Orts pointed to DARPA as a defense agency that is providing crucial investment to startup companies while pursuing its own strategic energy independence. For example, algae fuels producer Solazyme holds two U.S. Navy contracts totaling $8.7 million to deliver demonstration amounts of algae-based jet and ship fuel. The South San Francisco company also develops algae-based products in areas as diverse as cosmetics and food. While the Navy contracts are hardly large enough to commercialize algae fuel, they provided considerable momentum to Solazyme and helped the company attract other investments.

A military contract boosted Bright Automotive, an Anderson, Ind., startup that has developed a plug-in hybrid delivery van called the IDEA. Bright ran through startup backing from Google, Johnson Controls, Duke Energy and others, but then hit a wall in locating funding to commercialize the IDEA. The U.S. Army provided a short-term lifeline in 2009 in the form of a $1.4 million contract to test the IDEA in non-combat military applications. Bright then received $5 million from GM Ventures, the automaker’s investment arm, in 2010.

A much-needed $1.29 million Army contract also helped EnerDel, an Indianapolis supplier of rechargeable lithium-ion batteries for electric cars from Volvo and Norway’s Think Global. The contract calls for EnerDel to develop batteries for a hybrid version of the Army’s Humvee. “Defense funding is a good alternative — if you can get it,” said David. “You can’t count on government funding, and it’s important to hedge your bets and look for other possible sources.”

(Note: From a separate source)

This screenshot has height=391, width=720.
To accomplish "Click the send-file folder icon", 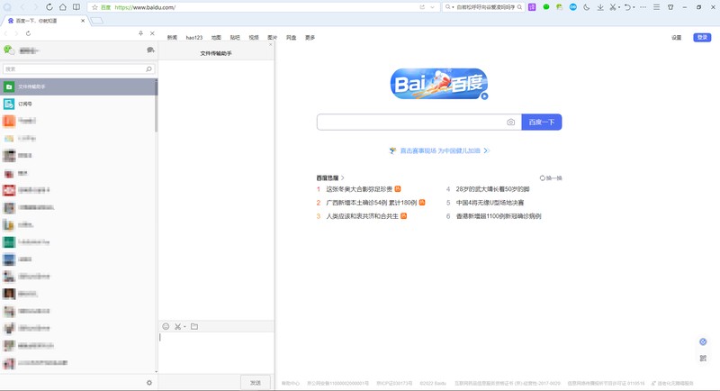I will click(x=194, y=326).
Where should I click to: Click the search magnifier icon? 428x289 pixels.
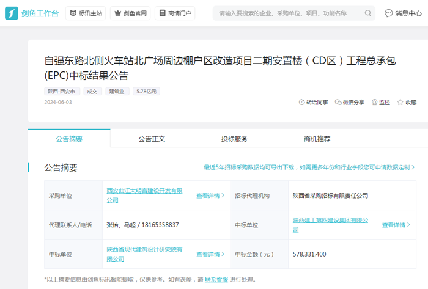coord(368,13)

Indeed, startups that hope to cross the Valley of Death need a clear timeline and a path to the market, according to James Balaschak, energy and resources principal at Deloitte Consulting and a speaker at the Wharton Energy Conference in 2010. Such companies “have to show they’re in control of where they’re going and how they will spend the cash,” he added. “It can’t just be throwing money at their ideas.”

That’s especially true in today’s financially constrained investment climate. The projects most likely to win private and government support, said Orts, are those that maximize energy efficiency and “can immediately show cost savings” that justify ongoing investment.